▶ [EXERCISE DIRECTIONS]:
Please give back exactly the line with "Open Jack Draper's player profile link" and each line after it through the end of the material, leaving out the pictures.

[PROVIDED ENTRIES Boundary: Start]

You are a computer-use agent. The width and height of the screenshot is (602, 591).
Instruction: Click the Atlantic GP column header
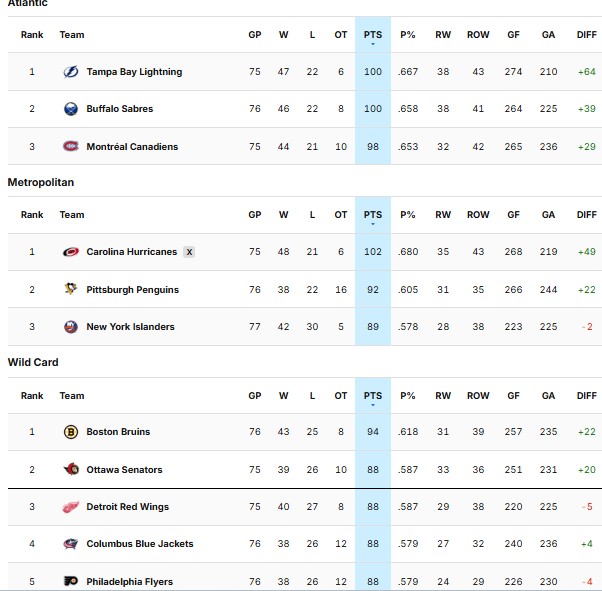[255, 35]
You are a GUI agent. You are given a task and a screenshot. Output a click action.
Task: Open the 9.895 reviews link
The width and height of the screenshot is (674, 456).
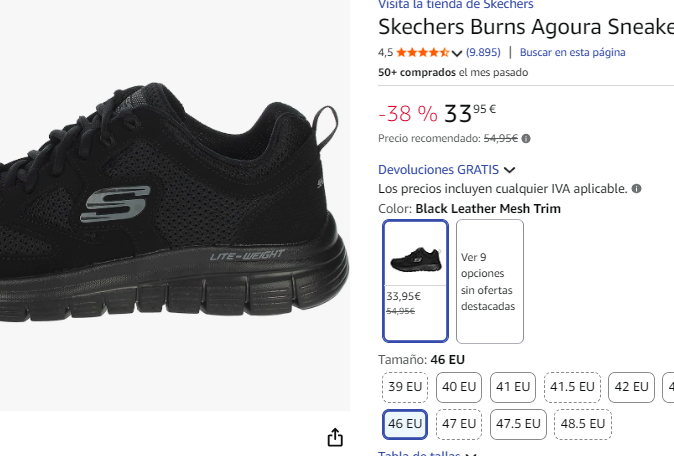[x=483, y=52]
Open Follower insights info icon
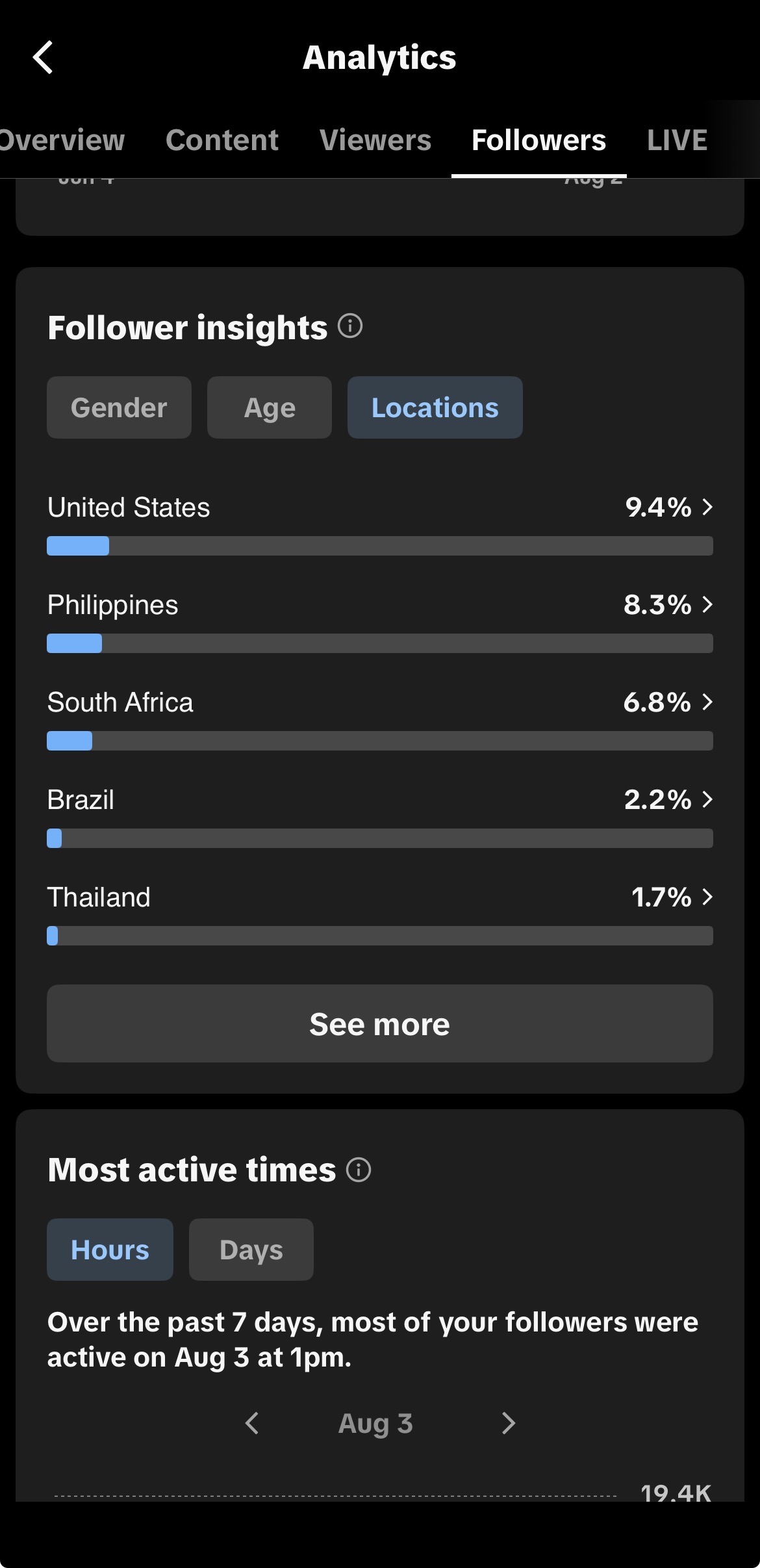Image resolution: width=760 pixels, height=1568 pixels. pyautogui.click(x=350, y=326)
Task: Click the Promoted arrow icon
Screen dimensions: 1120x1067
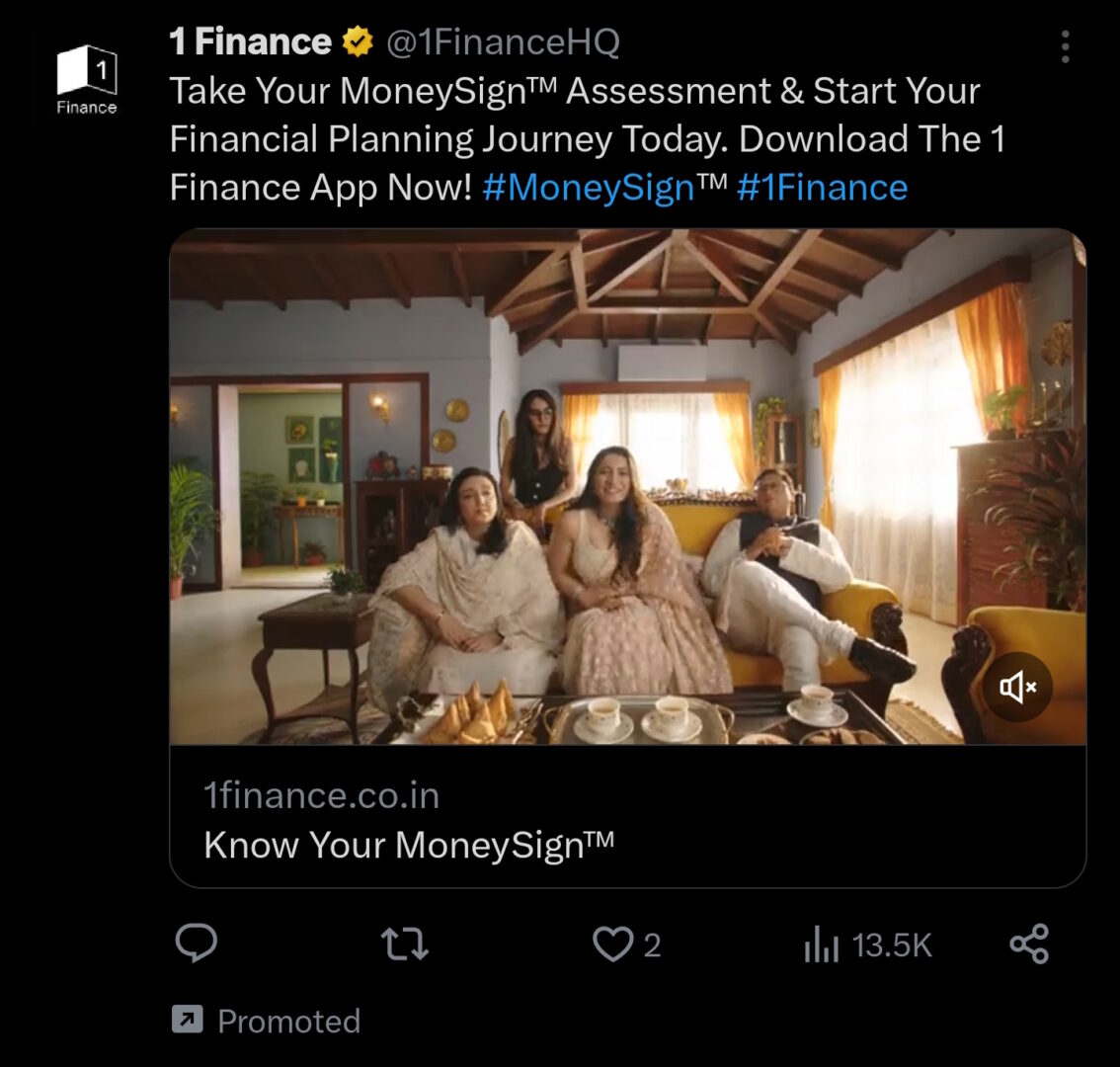Action: tap(187, 1020)
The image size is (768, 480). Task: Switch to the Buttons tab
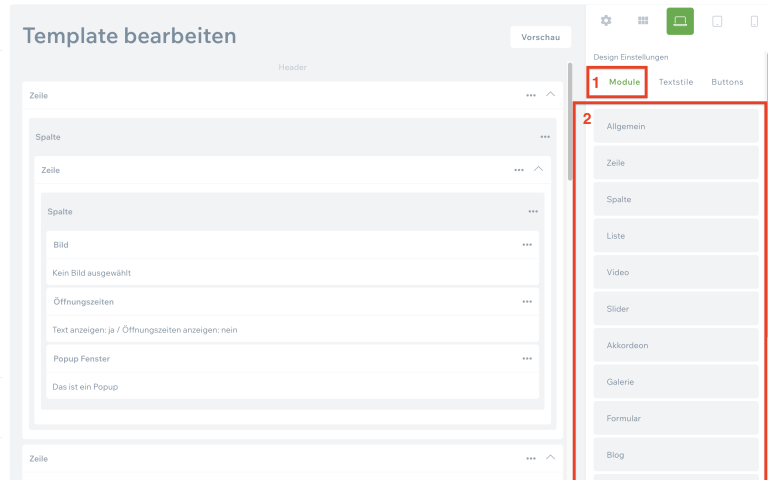[727, 82]
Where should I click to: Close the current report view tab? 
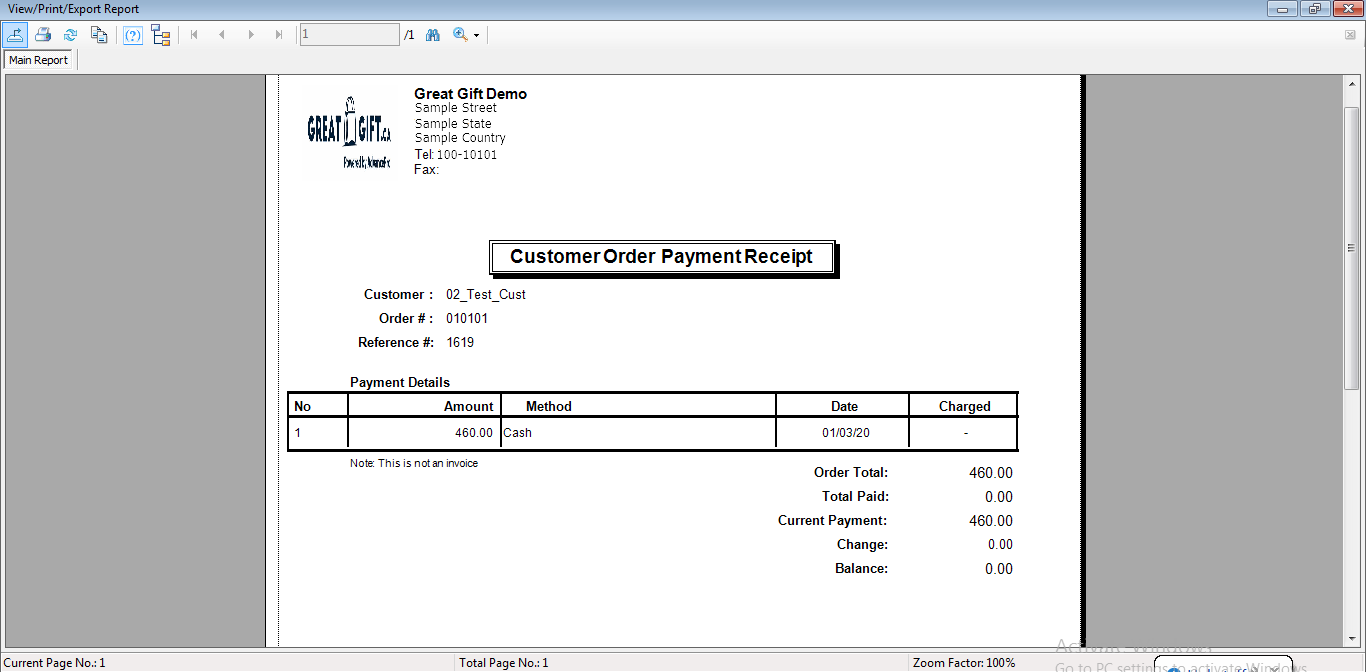pos(1351,35)
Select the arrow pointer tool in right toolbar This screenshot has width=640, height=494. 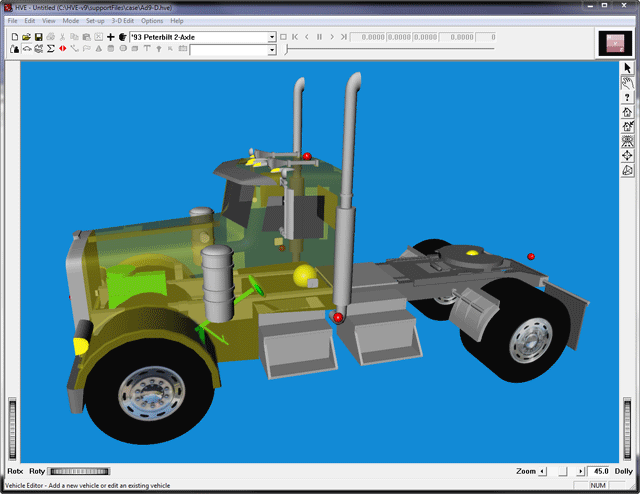point(627,68)
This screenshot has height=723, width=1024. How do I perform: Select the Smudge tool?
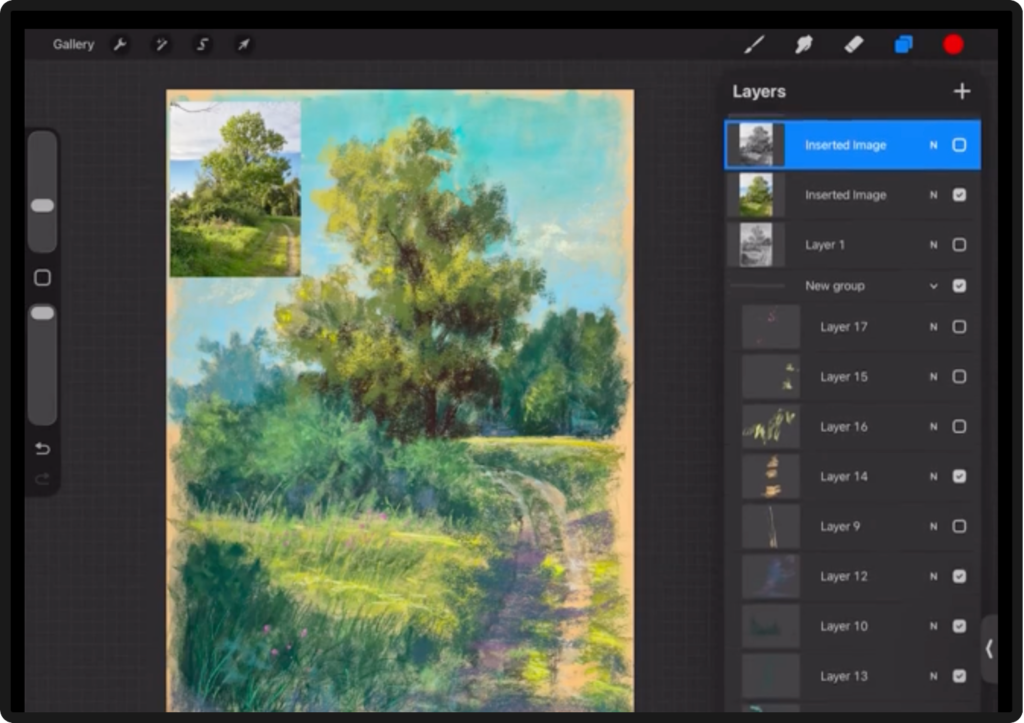[803, 44]
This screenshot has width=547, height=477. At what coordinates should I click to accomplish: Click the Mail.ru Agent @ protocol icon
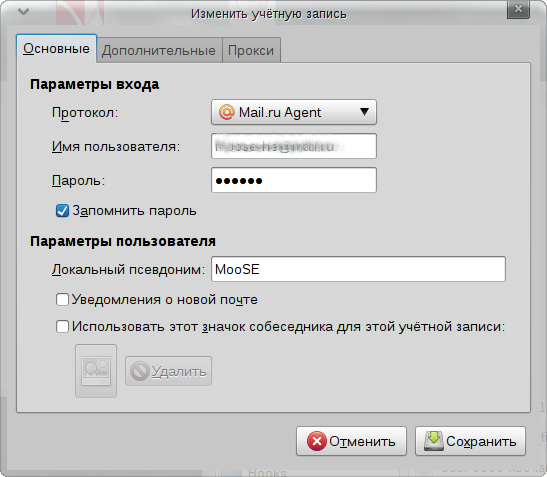pos(226,112)
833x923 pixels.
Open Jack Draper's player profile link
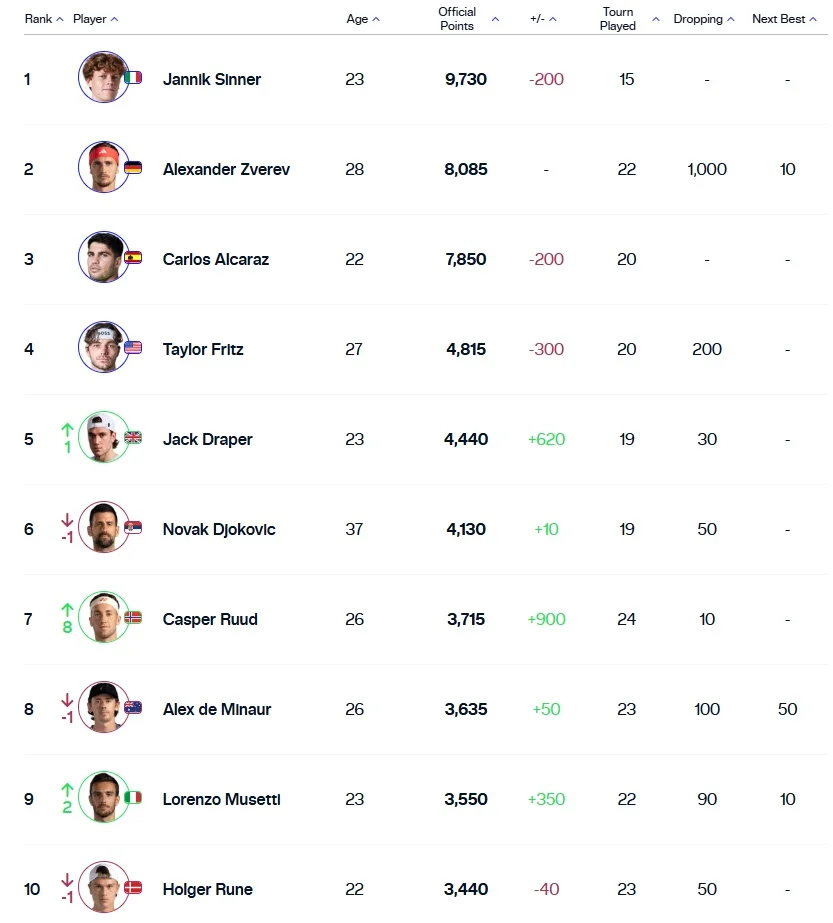(x=208, y=439)
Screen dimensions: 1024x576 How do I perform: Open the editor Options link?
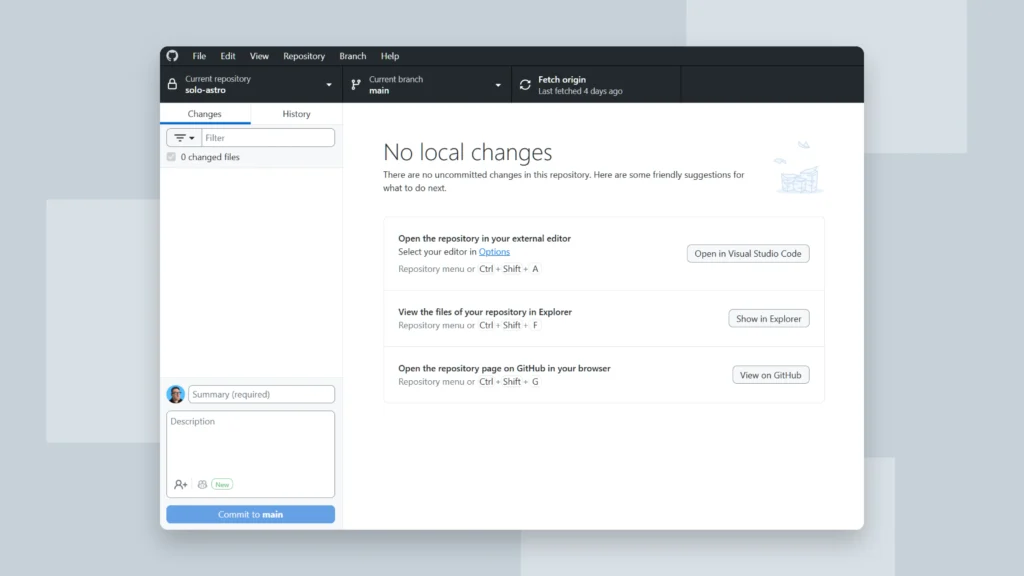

[PROVIDED ENTRIES Boundary: End]

▶ [TASK RESPONSE]:
Open Jack Draper's player profile link
(x=208, y=439)
Screen dimensions: 1024x576 How do I perform: Open the editor Options link?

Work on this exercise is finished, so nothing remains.